The U.S. occupation of Iraq has spawned the reemergence of the word imperialism into the lexicon of everyday language, after an absence of five decades stretching back to the end of Second World War. U.S. military adventures since then–particularly in Korea, Vietnam and Central America–were dressed up as defensive operations against the spread and threat posed by Communism and all its evil manifestations, namely, national liberation, self determination, and social and economic justice.

The truth is, however, that imperialism has remained as constant and ever present as the changing of the seasons. The only thing which has changed is its packaging, which could be described, to paraphrase James Connolly, as old wine in a new bottle.

The U.S. ruling class emerged from the Second World War as the new imperial masters of the world. As such, they quickly recognized that the plethora of national liberation movements which had sprung up across the globe after the war, determined to shake off the yoke of colonialism, demanded new methods of control than the ones which had been utilized previously by the European powers.

The World Bank and International Monetary Fund’s stated aim, when formed by a small coterie of international financiers and bankers (mainly British and American, with the British by now accepting their role as junior partners in the new order of things) at Bretton Woods, New Hampshire in 1944, was to rebuild Europe and stabilize the world’s financial markets after the turmoil of the Second World War.

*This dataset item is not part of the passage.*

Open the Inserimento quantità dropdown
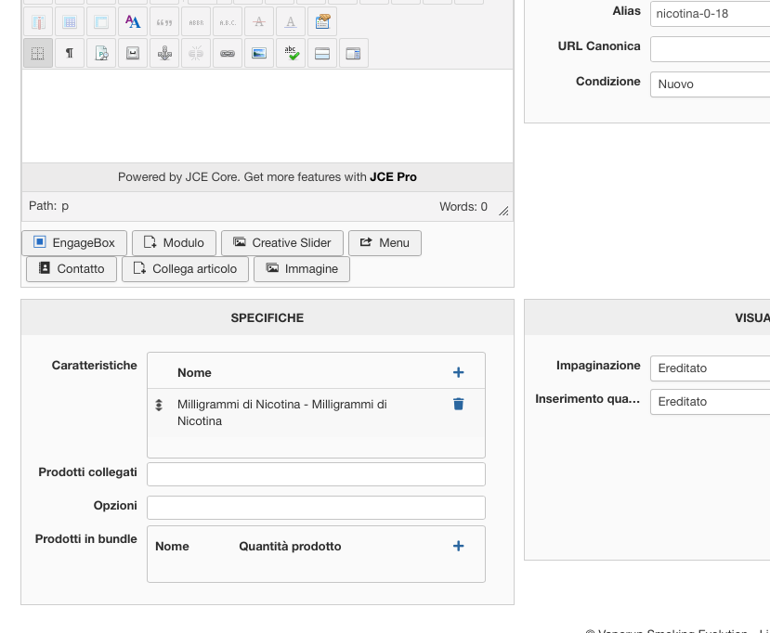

In line with those aims, the newly independent former colonies in the Third World, which had gradually won their freedom, had to be brought to heel and controlled–for they possessed the natural and human resources necessary for expansion under this new global empire.

After suffering the ravages of colonialism, and after the hard struggle for liberation, nations of the African continent in particular were left with devastated and moribund economies which placed them at the mercy of vultures in the shape of the big international banks and financial institutions.

These banks and institutions loaned enormous sums at predatory interest rates, making it impossible for the Third World to rebuild, develop and repay their loans at the same time.

It had to be one or the other.

Things reached a crisis in the mid 1980s when, to stave off the prospect of a world depression due to the bad debts incurred by Third World countries, the IMF and WB stepped in and took over responsibility for those debts from the big private banks like Barclays, Credit Lyons, Chase Manhattan, etc., which were threatened with collapse.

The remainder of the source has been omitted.